To boot the VM using VMWare vSphere

  1. Create a new datastore for the seed.iso file, or add it to an existing datastore.

  2. Deploy the OVF template, but do not start the VM yet.

  3. In the Navigator panel, right-click the new virtual machine and choose Edit Settings.

  4. On the Virtual Hardware tab, for New device, choose CD/DVD Drive, and then choose Add.

  5. For New CD/DVD Drive, choose Datastore ISO File. Select the datastore to which you added the seed.iso file, browse to and select the seed.iso file, and then choose OK.

  6. For New CD/DVD Drive, select Connect, and then choose OK.

After you have associated the datastore with the VM, you should be able to boot it.

KVM

To boot the VM using KVM

  1. Open the Create new VM wizard.

  2. For Step 1, choose Import existing disk image.

  3. For Step 2, browse to and select the VM image.

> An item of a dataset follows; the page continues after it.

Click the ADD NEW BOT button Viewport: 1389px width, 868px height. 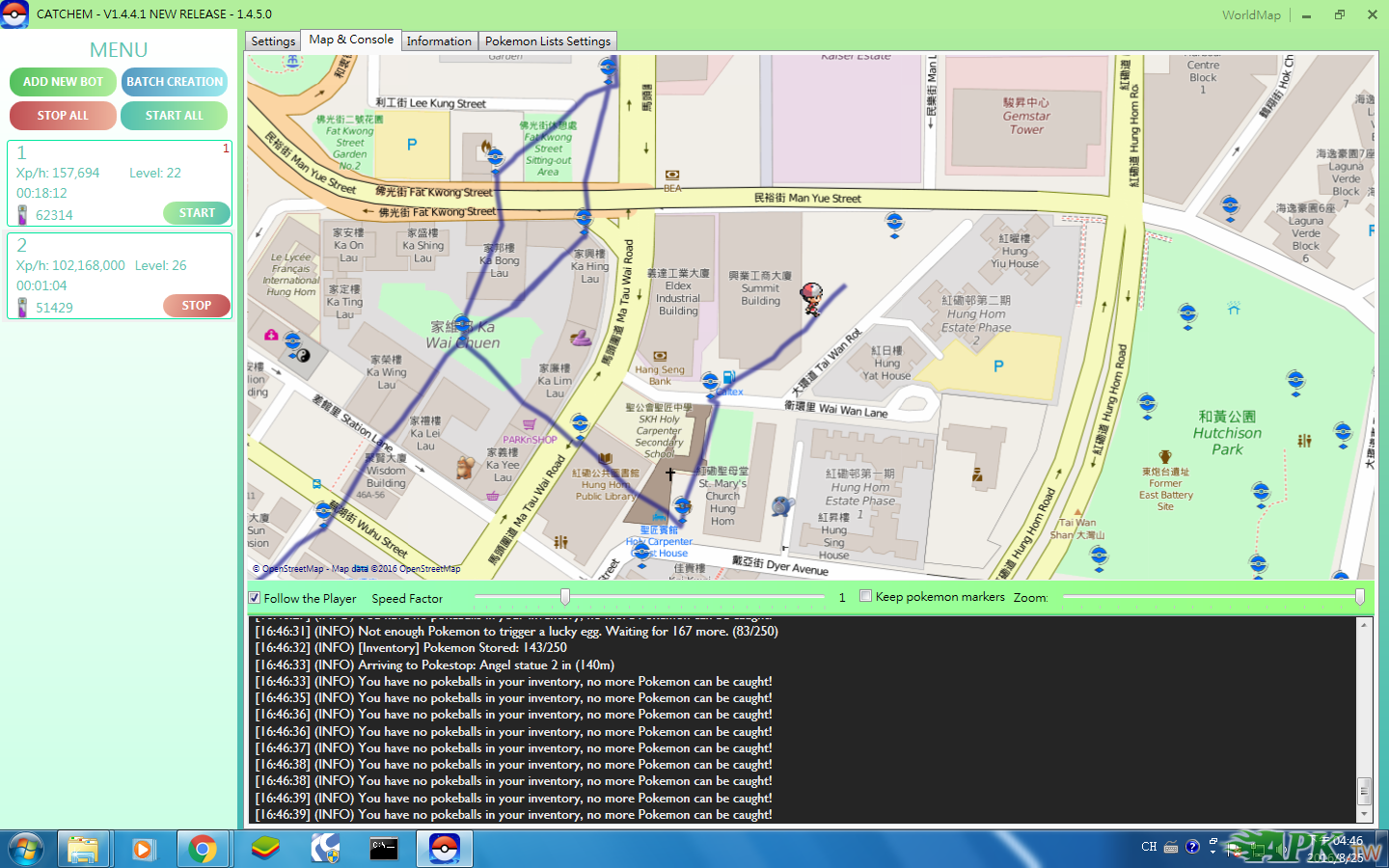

For OS type and Version, choose Linux and Red Hat Enterprise Linux 7.0 respectively.

  4. For Step 3, specify the amount of RAM and the number of CPUs to use.

  5. For Step 4, enter a name for the new VM and select Customize configuration before install, and choose Finish.

  6. In the Configuration window for the VM, choose Add Hardware.

  7. In the Add New Virtual Hardware window, choose Storage.

  8. In the Storage configuration, choose Select or create custom storage. For Device type, choose CDROM device. Choose Manage, Browse Local, and then navigate to and select the seed.iso file. Choose Finish.

  9. Choose Begin Installation.

Oracle VirtualBox

To boot the VM using Oracle VirtualBox

  1. Open Oracle VirtualBox and choose New.

  2. For Name, enter a descriptive name for the virtual machine, and for Type and Version, select Linux and Red Hat (64-bit) respectively. Choose Continue.

  3. For Memory size, specify the amount of memory to allocate to the virtual machine, and then choose Continue.

  4. For Hard disk, choose Use an existing virtual hard disk file, browse to and open the VM image, and then choose Create.

  5. Before you start the VM, you must load the seed.iso file in the virtual machine's virtual optical drive:

    1. Select the new VM, choose Settings, and then choose Storage.

    2. In the Storage Devices list, under Controller: IDE, choose the Empty optical drive.

    3. In the Attributes section for the optical drive, choose the browse button, select Choose Virtual Optical Disk File, and then select the seed.iso file. Choose OK to apply the changes and close the Settings.

After you have added the seed.iso file to the virtual optical drive, you should be able to start the VM.

Microsoft Hyper-V

The VM image for Microsoft Hyper-V is compressed into a zip file. You must extract the contents of the zip file.

To boot the VM using Microsoft Hyper-V

  1. Open the New Virtual Machine Wizard.

  2. When prompted to select a generation, select Generation 1.

  3. When prompted to configure the network adapter, for Connection choose External.

  4. When prompted to connect a virtual hard disk, choose Use an existing virtual hard disk, choose Browse, and then navigate to and select the VM image. Choose Finish to create the VM.

  5. Right-click the new VM and choose Settings. In the Settings window, under IDE Controller 1, choose DVD Drive.

  6. For the DVD drive, choose Image file and then browse to and select the seed.iso file.

  7. Apply the changes and start the VM.

After the VM has booted, log in using one of the user accounts that is defined in the user-data configuration file. For virtualization platforms other than VMWare, you can disconnect the seed.iso boot image from the VM after you have logged in for the first time.